The extended title describes the book fairly well. It is told narrative style with much of the authors personal family history thrown in. (His wife was pregnant when he started doing the research and his son was over 2 years old by the time it was done. He examines his personal guilt over missing some of his sons early life within the narrative.)
Hohn does a thorough job, not only exploring where the floating bath toys wound up, and the Pacific gyre (aka the Garbage Patch but also the chemistry and history of the use of plastic. He spends considerable time with various organizations each of which have their own reason for being and whose goals are not always congruent even among the enviornmental folks. He tours the factory in China where the particular bath toys were made... no small thing to get permissions etc. for that part of the venture.

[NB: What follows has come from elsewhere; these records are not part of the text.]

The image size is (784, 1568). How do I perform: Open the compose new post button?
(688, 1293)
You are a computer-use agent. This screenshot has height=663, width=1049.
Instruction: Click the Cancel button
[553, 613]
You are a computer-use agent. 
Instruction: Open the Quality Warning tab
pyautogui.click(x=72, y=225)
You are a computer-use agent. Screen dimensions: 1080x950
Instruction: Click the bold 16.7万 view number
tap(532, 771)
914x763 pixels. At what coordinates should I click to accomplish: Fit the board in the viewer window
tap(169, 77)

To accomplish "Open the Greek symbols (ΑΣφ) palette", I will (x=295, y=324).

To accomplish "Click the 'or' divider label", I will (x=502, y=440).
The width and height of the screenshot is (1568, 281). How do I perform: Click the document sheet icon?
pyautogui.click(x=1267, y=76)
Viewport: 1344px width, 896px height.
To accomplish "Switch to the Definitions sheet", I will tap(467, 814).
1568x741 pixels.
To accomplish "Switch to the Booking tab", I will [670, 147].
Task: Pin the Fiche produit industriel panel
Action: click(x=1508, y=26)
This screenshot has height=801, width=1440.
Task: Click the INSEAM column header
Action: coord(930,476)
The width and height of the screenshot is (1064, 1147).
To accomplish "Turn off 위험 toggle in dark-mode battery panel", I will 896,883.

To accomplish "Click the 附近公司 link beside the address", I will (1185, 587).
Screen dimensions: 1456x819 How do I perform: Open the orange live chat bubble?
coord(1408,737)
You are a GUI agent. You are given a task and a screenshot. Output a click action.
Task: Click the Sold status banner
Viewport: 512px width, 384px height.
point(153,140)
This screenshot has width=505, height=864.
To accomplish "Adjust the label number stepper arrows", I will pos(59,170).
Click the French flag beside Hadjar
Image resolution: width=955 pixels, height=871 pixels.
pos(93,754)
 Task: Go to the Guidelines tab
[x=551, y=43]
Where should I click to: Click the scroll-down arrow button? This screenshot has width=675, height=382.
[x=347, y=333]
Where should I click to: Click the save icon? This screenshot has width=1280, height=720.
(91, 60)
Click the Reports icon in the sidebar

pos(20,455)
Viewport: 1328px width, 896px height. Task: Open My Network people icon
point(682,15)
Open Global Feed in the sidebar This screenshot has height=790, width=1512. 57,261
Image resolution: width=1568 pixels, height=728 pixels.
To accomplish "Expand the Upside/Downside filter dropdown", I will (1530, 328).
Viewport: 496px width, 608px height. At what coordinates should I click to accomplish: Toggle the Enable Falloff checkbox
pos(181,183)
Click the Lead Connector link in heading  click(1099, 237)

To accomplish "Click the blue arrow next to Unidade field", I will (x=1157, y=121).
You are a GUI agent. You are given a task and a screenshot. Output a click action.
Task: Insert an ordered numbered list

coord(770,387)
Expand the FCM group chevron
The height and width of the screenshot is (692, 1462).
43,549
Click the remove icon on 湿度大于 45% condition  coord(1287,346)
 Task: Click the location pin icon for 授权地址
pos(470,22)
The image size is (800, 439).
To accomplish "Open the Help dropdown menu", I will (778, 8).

Hohn goes down the literary trail, and it is not a bad aside. Pieces of Melvilles Moby Dick are explored as they relate to mans realtionship with the sea, and general ongoing struggles with nature and his place in nature. (Donovan Hohn is by profession a High School English Teacher.)
Towards the end he accompanies an expedition by Woods Hole in Massachusetts which goes to the high Arctic north of Canada in search of ocean currents. The most interesting part is that there are subsurface eddies and activity much like the fronts, highs, and lows in the atmosphere... but the watery oceanic ones move much slower.
Read this book if you want a broad view. It will expose you to many interesting ideas, and some interesting science. DO READ the Notes in the back of the book.